● **EXERCISE DIRECTIONS**: What is needed is a verbatim copy of each record below.

● **RECORDS FOR THE TASK**:
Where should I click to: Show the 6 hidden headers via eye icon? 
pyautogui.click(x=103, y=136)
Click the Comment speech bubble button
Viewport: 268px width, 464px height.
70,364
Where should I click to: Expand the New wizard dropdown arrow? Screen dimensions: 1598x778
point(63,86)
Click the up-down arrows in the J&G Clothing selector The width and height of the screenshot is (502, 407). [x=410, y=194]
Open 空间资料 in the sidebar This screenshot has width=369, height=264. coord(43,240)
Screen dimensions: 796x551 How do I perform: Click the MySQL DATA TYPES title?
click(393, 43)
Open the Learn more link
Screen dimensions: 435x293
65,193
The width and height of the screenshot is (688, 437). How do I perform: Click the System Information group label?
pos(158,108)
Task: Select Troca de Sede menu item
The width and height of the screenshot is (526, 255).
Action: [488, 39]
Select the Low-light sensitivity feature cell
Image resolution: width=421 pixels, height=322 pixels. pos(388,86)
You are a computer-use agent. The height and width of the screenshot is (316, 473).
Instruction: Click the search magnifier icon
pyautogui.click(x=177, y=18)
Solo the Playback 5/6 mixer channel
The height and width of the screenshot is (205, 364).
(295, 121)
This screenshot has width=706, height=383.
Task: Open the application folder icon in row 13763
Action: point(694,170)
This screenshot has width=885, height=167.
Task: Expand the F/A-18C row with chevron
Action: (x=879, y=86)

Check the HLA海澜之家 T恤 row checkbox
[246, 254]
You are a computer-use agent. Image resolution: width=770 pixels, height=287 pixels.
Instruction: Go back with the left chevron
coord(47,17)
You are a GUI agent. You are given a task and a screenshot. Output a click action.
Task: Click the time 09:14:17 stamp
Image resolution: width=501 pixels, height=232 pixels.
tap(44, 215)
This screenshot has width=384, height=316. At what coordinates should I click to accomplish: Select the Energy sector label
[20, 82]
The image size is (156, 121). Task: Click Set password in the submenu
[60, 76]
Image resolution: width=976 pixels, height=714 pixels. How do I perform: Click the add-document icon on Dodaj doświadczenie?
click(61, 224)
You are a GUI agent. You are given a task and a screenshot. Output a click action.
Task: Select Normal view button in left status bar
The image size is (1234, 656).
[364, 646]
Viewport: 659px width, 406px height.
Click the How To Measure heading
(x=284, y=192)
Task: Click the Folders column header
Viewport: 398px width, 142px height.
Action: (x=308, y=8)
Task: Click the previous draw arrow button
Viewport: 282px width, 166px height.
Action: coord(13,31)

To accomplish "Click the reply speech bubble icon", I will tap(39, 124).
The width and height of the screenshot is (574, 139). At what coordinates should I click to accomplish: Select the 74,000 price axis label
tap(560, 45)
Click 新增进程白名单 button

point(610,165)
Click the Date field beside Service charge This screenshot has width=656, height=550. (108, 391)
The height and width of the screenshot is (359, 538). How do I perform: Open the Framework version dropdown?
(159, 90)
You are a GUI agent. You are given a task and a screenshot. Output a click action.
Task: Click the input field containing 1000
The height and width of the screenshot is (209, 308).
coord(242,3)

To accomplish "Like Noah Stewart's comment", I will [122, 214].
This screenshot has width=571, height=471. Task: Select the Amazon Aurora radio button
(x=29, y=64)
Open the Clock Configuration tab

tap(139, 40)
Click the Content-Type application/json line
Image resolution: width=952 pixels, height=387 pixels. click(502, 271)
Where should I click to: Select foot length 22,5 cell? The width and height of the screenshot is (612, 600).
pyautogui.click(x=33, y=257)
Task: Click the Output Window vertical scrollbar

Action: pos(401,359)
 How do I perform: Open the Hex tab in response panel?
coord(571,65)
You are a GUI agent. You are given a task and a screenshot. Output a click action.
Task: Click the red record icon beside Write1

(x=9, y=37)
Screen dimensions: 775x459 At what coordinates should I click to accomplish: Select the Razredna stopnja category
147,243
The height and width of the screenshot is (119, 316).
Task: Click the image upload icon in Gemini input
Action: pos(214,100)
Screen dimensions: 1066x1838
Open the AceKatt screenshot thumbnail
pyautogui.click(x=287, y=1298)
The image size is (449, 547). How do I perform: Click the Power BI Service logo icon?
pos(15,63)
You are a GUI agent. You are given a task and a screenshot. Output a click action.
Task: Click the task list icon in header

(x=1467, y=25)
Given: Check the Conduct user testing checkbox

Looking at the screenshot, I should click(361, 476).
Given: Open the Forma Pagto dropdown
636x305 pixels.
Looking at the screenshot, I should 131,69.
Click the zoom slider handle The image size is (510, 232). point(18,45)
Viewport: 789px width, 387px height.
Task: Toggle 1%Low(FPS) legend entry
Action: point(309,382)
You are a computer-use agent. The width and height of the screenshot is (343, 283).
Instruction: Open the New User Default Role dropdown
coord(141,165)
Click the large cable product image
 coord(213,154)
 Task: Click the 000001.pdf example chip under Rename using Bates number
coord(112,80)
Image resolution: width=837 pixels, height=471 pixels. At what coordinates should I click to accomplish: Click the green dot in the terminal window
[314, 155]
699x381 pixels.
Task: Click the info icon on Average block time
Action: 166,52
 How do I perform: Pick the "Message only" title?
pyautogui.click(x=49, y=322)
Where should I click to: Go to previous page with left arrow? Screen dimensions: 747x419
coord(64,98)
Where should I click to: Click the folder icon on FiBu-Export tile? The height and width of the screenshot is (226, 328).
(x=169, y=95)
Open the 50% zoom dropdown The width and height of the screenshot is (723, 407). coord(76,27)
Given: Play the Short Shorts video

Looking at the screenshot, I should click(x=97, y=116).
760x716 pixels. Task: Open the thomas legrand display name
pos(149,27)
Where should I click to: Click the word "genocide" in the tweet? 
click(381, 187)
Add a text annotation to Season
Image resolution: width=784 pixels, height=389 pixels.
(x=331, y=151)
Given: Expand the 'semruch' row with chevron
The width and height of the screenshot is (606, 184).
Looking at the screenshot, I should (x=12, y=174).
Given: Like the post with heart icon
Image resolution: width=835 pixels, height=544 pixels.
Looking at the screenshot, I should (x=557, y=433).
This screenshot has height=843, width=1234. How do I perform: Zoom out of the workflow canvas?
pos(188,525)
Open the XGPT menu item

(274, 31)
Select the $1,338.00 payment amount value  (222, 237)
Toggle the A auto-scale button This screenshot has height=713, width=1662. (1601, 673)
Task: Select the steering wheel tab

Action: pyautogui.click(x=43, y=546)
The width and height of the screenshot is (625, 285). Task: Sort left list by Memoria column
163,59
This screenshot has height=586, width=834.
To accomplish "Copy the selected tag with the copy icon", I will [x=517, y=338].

● **OUTPUT FOR THIS TASK**:
Where should I click to: Show the 6 hidden headers via eye icon? 
pyautogui.click(x=103, y=136)
Click the Comment speech bubble button
Viewport: 268px width, 464px height.
70,364
Where should I click to: Expand the New wizard dropdown arrow? Screen dimensions: 1598x778
point(63,86)
Click the up-down arrows in the J&G Clothing selector The width and height of the screenshot is (502, 407). [x=410, y=194]
Open 空间资料 in the sidebar This screenshot has width=369, height=264. coord(43,240)
Screen dimensions: 796x551 How do I perform: Click the MySQL DATA TYPES title?
click(393, 43)
Open the Learn more link
Screen dimensions: 435x293
65,193
The width and height of the screenshot is (688, 437). How do I perform: Click the System Information group label?
pos(158,108)
Task: Select Troca de Sede menu item
The width and height of the screenshot is (526, 255).
Action: [488, 39]
Select the Low-light sensitivity feature cell
Image resolution: width=421 pixels, height=322 pixels. pos(388,86)
You are a computer-use agent. The height and width of the screenshot is (316, 473).
Instruction: Click the search magnifier icon
pyautogui.click(x=177, y=18)
Solo the Playback 5/6 mixer channel
The height and width of the screenshot is (205, 364).
(295, 121)
This screenshot has width=706, height=383.
Task: Open the application folder icon in row 13763
Action: point(694,170)
This screenshot has width=885, height=167.
Task: Expand the F/A-18C row with chevron
Action: (x=879, y=86)

Check the HLA海澜之家 T恤 row checkbox
[246, 254]
You are a computer-use agent. Image resolution: width=770 pixels, height=287 pixels.
Instruction: Go back with the left chevron
coord(47,17)
You are a GUI agent. You are given a task and a screenshot. Output a click action.
Task: Click the time 09:14:17 stamp
Image resolution: width=501 pixels, height=232 pixels.
tap(44, 215)
This screenshot has width=384, height=316. At what coordinates should I click to accomplish: Select the Energy sector label
[20, 82]
The image size is (156, 121). Task: Click Set password in the submenu
[60, 76]
Image resolution: width=976 pixels, height=714 pixels. How do I perform: Click the add-document icon on Dodaj doświadczenie?
click(61, 224)
You are a GUI agent. You are given a task and a screenshot. Output a click action.
Task: Select Normal view button in left status bar
The image size is (1234, 656).
[364, 646]
Viewport: 659px width, 406px height.
Click the How To Measure heading
(x=284, y=192)
Task: Click the Folders column header
Viewport: 398px width, 142px height.
Action: (x=308, y=8)
Task: Click the previous draw arrow button
Viewport: 282px width, 166px height.
Action: coord(13,31)

To accomplish "Click the reply speech bubble icon", I will tap(39, 124).
The width and height of the screenshot is (574, 139). At what coordinates should I click to accomplish: Select the 74,000 price axis label
tap(560, 45)
Click 新增进程白名单 button

point(610,165)
Click the Date field beside Service charge This screenshot has width=656, height=550. (108, 391)
The height and width of the screenshot is (359, 538). How do I perform: Open the Framework version dropdown?
(159, 90)
You are a GUI agent. You are given a task and a screenshot. Output a click action.
Task: Click the input field containing 1000
The height and width of the screenshot is (209, 308).
coord(242,3)

To accomplish "Like Noah Stewart's comment", I will [122, 214].
This screenshot has width=571, height=471. Task: Select the Amazon Aurora radio button
(x=29, y=64)
Open the Clock Configuration tab

tap(139, 40)
Click the Content-Type application/json line
Image resolution: width=952 pixels, height=387 pixels. click(502, 271)
Where should I click to: Select foot length 22,5 cell? The width and height of the screenshot is (612, 600).
pyautogui.click(x=33, y=257)
Task: Click the Output Window vertical scrollbar

Action: pos(401,359)
 How do I perform: Open the Hex tab in response panel?
coord(571,65)
You are a GUI agent. You are given a task and a screenshot. Output a click action.
Task: Click the red record icon beside Write1

(x=9, y=37)
Screen dimensions: 775x459 At what coordinates should I click to accomplish: Select the Razredna stopnja category
147,243
The height and width of the screenshot is (119, 316).
Task: Click the image upload icon in Gemini input
Action: pos(214,100)
Screen dimensions: 1066x1838
Open the AceKatt screenshot thumbnail
pyautogui.click(x=287, y=1298)
The image size is (449, 547). How do I perform: Click the Power BI Service logo icon?
pos(15,63)
You are a GUI agent. You are given a task and a screenshot. Output a click action.
Task: Click the task list icon in header

(x=1467, y=25)
Given: Check the Conduct user testing checkbox

Looking at the screenshot, I should click(361, 476).
Given: Open the Forma Pagto dropdown
636x305 pixels.
Looking at the screenshot, I should 131,69.
Click the zoom slider handle The image size is (510, 232). point(18,45)
Viewport: 789px width, 387px height.
Task: Toggle 1%Low(FPS) legend entry
Action: point(309,382)
You are a computer-use agent. The width and height of the screenshot is (343, 283).
Instruction: Open the New User Default Role dropdown
coord(141,165)
Click the large cable product image
 coord(213,154)
 Task: Click the 000001.pdf example chip under Rename using Bates number
coord(112,80)
Image resolution: width=837 pixels, height=471 pixels. At what coordinates should I click to accomplish: Click the green dot in the terminal window
[314, 155]
699x381 pixels.
Task: Click the info icon on Average block time
Action: 166,52
 How do I perform: Pick the "Message only" title?
pyautogui.click(x=49, y=322)
Where should I click to: Go to previous page with left arrow? Screen dimensions: 747x419
coord(64,98)
Where should I click to: Click the folder icon on FiBu-Export tile? The height and width of the screenshot is (226, 328).
(x=169, y=95)
Open the 50% zoom dropdown The width and height of the screenshot is (723, 407). coord(76,27)
Given: Play the Short Shorts video

Looking at the screenshot, I should click(x=97, y=116).
760x716 pixels. Task: Open the thomas legrand display name
pos(149,27)
Where should I click to: Click the word "genocide" in the tweet? 
click(381, 187)
Add a text annotation to Season
Image resolution: width=784 pixels, height=389 pixels.
(x=331, y=151)
Given: Expand the 'semruch' row with chevron
The width and height of the screenshot is (606, 184).
Looking at the screenshot, I should (x=12, y=174).
Given: Like the post with heart icon
Image resolution: width=835 pixels, height=544 pixels.
Looking at the screenshot, I should (x=557, y=433).
This screenshot has height=843, width=1234. How do I perform: Zoom out of the workflow canvas?
pos(188,525)
Open the XGPT menu item

(274, 31)
Select the $1,338.00 payment amount value  (222, 237)
Toggle the A auto-scale button This screenshot has height=713, width=1662. (1601, 673)
Task: Select the steering wheel tab

Action: pyautogui.click(x=43, y=546)
The width and height of the screenshot is (625, 285). Task: Sort left list by Memoria column
163,59
This screenshot has height=586, width=834.
To accomplish "Copy the selected tag with the copy icon", I will [x=517, y=338].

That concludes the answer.